Most people who know me in a real-world, not-voodoo-magical-internet context know that I have long declared my desire to remain childless, but - perhaps inevitably - I have been thinking about babies quite a bit the last couple of years ... okay, let's be honest - it's not been "quite a bit" but something more along the lines of A FREAKING BLOODY TON!!  I say inevitably for several reasons: I'm getting older and know that the amount time I to actually make this choice is quickly dwindling, my family has accepted my childless state and therefore no longer gives me anything to rebel against by remaining so, practically every woman I know is or was recently or is actively trying to be pregnant, I'm making major life choices right now and need to decide if having children is indeed a desire ... you get the picture.  Now don't get me wrong, it's not that I'm pining away on the couch hoping for the pregnancy fairies to fly through the window, it's not even that most of the time I think about the possibility of having children I actually want it to happen; I haven't made any kind of decision here, but rather I'm just thinking about the decision a lot.  Do I or don't I want to have children?  Honestly, most of the time I don't see it happening - not that I don't necessarily want it happen, but I just don't think it will.  There are those times, however, that I seriously want nothing more than to get pregnant right this instant dammit!  Luckily those are few and far between, and after several days of moping, crying in the shower and imagining how beautiful my child could be while she sleeps, I'm infinitely grateful that I'm a really consistent birth-control taker!  There are simply so many reasons not to have kids (in no particular order):

1) Financial: children are really bloody expensive!  And once you have 'em, you're in it for the long haul!  I would want some sort of financial security if I were to have children, and let's face it - that isn't happening anytime soon!  The hubs has at least 4 more years of school, and I have at least 2 more starting next year.  Being two full-time students doesn't equate well to making/having/saving money!  Nor does it leave much time to be a parent, which is my second point.

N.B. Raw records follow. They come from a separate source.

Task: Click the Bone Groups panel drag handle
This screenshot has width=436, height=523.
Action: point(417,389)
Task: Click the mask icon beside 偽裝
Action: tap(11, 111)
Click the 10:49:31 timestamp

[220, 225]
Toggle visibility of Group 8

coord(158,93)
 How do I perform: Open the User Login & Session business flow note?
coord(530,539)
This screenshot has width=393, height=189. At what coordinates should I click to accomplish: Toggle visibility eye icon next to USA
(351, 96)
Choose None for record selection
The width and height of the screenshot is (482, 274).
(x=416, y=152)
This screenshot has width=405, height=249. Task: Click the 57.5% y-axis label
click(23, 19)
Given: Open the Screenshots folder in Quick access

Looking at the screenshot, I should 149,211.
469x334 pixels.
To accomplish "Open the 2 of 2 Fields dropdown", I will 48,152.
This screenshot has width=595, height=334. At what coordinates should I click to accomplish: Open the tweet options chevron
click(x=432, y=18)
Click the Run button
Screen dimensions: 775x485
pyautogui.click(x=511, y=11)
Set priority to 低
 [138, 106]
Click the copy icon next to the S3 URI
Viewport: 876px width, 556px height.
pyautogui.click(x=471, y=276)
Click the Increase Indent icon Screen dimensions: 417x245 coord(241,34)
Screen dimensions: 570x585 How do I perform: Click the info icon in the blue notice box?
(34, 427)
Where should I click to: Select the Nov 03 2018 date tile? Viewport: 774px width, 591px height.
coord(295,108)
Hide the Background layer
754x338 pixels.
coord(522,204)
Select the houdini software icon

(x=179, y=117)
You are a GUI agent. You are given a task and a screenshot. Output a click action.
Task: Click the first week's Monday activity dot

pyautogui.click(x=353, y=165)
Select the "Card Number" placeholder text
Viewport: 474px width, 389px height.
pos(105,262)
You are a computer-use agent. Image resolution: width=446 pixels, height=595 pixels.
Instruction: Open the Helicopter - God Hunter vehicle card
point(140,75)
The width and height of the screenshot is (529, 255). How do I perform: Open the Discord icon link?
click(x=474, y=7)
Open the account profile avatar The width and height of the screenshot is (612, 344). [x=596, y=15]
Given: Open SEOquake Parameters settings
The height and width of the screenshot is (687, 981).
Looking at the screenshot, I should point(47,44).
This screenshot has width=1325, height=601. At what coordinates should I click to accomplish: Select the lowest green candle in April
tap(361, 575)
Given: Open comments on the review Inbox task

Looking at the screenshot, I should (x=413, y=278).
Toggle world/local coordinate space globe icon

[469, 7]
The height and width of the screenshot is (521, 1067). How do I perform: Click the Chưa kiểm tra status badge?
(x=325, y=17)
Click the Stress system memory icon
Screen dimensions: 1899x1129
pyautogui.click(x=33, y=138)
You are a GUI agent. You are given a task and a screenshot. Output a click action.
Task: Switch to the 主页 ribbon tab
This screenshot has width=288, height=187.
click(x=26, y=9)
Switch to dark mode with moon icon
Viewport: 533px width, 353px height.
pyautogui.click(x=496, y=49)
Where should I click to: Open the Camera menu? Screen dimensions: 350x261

2) Time: Obviously, as mentioned above, being in school for several more years doesn't leave a lot of time for feedings, sleepless nights, changing poopy diapers ... you know, the general being-a-parent stuff.  At this point neither M nor I are willing to give up school and career goals to raise children.  This issue isn't settled once school is done however; this might sound selfish, but I really like my me-time and our us-time, and I simply don't know if I'm willing to give that up.

3) Environmental: A child brought up in America today will consume a disproportionate amount of the world's finite resources while at the same time creating more non-degradable trash than most people in the world.  This is also tied with Overpopulation (which I'll call 3, subcategory A): America's population continues to increase, making it one of the only (the only?) "developed" country to do so.  Most of Europe has reached replacement population growth (1 child per 1 adult), or negative growth!  Additionally, there are SO many children in the world who need loving homes and parents - can I really justify bringing another life into the world, thereby increasing the population, when there are already so many children?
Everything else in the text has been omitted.